## BRIEF
The expected output is exactly the lines below, starting at the line with "Image resolution: width=216, height=2576." and ending at the line with "İletişim (46, 144)", both included; no other line belongs in it.

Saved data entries
=== Section Start ===

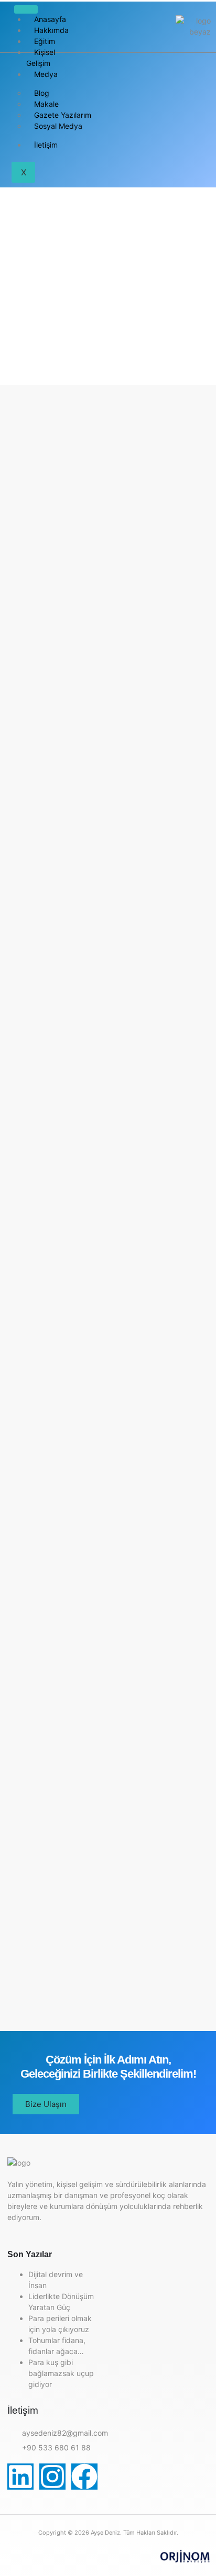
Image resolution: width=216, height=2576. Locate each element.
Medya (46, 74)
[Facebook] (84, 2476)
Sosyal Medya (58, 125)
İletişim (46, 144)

=== Section End ===
=== Section Start ===

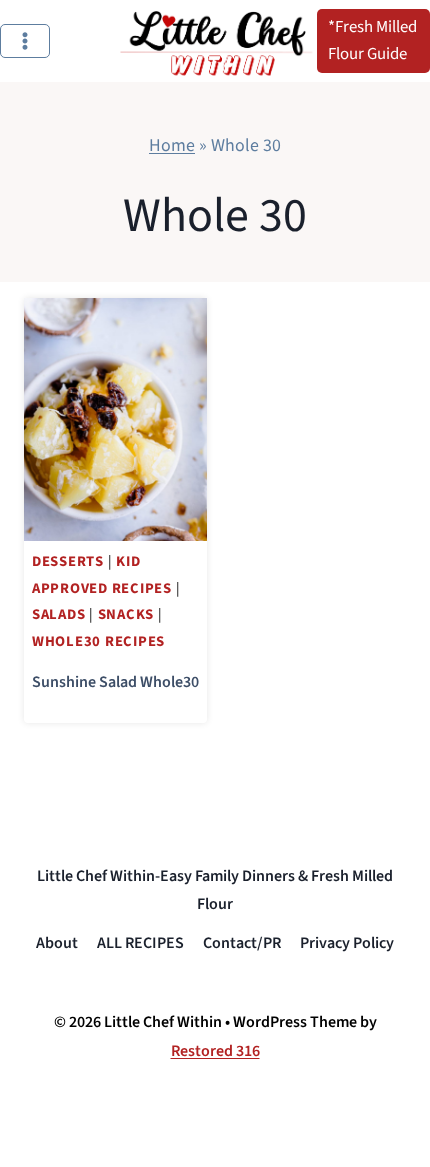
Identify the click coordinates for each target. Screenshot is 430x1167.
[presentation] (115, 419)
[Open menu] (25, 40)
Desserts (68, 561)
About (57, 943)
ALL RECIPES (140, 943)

=== Section End ===

## SOLUTION FOR THIS PROBLEM
Image resolution: width=216, height=2576. Locate each element.
Medya (46, 74)
[Facebook] (84, 2476)
Sosyal Medya (58, 125)
İletişim (46, 144)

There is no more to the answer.